The war for oil rages on and more people die every day so that our military can occupy the only oilfields of hope left in the world. The effects of global warming seem even more striking every day and month and year. But every morning the sounds of the morning are broken by the hiccups of one or two or more cars passing by. I hear their swoosh and their angry grinding gears as I write these daily why words. I hear the shame of cars in the street so close to my window and it makes me remember, and it proves the necessity for my miniature mission.
I took the bus, the train, and my bike yesterday. I walked for some stretches to take in a few errands in the middle of my work day. I experienced the world and my fellow citizens. I used the power of my breakfast to make some of these excursions. I noticed the smells and sounds of nature as I placed myself, vulnerable, inside it. This is the glory and the wisdom of car avoidance.
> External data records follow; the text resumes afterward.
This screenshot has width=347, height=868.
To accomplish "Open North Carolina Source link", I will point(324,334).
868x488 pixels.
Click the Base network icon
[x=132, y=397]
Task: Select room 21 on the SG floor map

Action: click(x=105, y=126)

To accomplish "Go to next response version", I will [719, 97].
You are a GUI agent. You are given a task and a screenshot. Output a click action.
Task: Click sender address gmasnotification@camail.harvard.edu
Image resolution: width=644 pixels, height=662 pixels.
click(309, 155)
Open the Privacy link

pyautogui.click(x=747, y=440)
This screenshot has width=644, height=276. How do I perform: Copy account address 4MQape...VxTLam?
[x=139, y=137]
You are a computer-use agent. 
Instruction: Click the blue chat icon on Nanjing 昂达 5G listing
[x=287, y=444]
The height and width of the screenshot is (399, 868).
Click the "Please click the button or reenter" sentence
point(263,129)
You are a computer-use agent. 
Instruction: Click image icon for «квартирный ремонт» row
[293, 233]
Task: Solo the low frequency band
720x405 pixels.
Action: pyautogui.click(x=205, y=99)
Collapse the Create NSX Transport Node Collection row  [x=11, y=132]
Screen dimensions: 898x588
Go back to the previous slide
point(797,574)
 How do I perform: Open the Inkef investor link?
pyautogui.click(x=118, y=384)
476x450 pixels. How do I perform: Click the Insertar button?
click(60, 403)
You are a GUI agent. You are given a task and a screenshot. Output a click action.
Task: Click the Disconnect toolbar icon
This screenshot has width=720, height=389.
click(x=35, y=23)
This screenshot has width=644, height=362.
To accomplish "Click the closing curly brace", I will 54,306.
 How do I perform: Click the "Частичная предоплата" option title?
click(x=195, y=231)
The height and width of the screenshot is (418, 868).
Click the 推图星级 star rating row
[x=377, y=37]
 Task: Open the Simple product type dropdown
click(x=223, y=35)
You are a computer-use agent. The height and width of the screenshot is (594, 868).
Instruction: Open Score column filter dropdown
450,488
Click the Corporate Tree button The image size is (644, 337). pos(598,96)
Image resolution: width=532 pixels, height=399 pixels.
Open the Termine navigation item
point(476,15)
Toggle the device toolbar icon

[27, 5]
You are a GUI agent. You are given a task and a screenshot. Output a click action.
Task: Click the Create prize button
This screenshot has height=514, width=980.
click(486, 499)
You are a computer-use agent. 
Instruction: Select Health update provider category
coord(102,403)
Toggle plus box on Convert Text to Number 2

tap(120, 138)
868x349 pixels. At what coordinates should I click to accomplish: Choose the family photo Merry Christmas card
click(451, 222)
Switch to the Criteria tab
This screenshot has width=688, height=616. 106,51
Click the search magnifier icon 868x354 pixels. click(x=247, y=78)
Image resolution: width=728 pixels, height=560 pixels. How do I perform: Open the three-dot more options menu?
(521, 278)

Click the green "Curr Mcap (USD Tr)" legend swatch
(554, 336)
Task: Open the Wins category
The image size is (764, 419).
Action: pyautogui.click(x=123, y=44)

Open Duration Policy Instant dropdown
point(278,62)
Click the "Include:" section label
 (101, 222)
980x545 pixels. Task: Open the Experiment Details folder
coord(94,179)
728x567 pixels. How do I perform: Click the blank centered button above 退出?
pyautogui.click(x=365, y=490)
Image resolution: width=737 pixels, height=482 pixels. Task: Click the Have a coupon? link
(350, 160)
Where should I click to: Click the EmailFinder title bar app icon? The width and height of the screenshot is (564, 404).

These are the rewards for my living against the stream of the day to day USA, of the city ruled by cars and streets and drivers who take their violence in such stride, who tear down the world and think nothing of it but their trip. I will try to act out loud my obvious in my car rebellion. That is my tiny mission.
June 2
Girls play with dolls. Boys play with cars. That is just the way it is. Girls play with dolls and in doing so they learn nurturing and responsibility. Boys play with cars to learn what? Transportation? Or just to be lured into some fabulously big consumer product.
Boys are indoctrinated into car culture from an early age. These are the toys they play with, the ones with wheels that roll. Actual models with scale details of the actual makes and models of cars that their adults drive. Race cars with bright colors whose only utilitarian use is to do nothing. They go fast for show, so people can see them for an instant, or their swish across the barrier rail, on the way to the finish line or a crash. Either scenario is just as interesting for boys and cars.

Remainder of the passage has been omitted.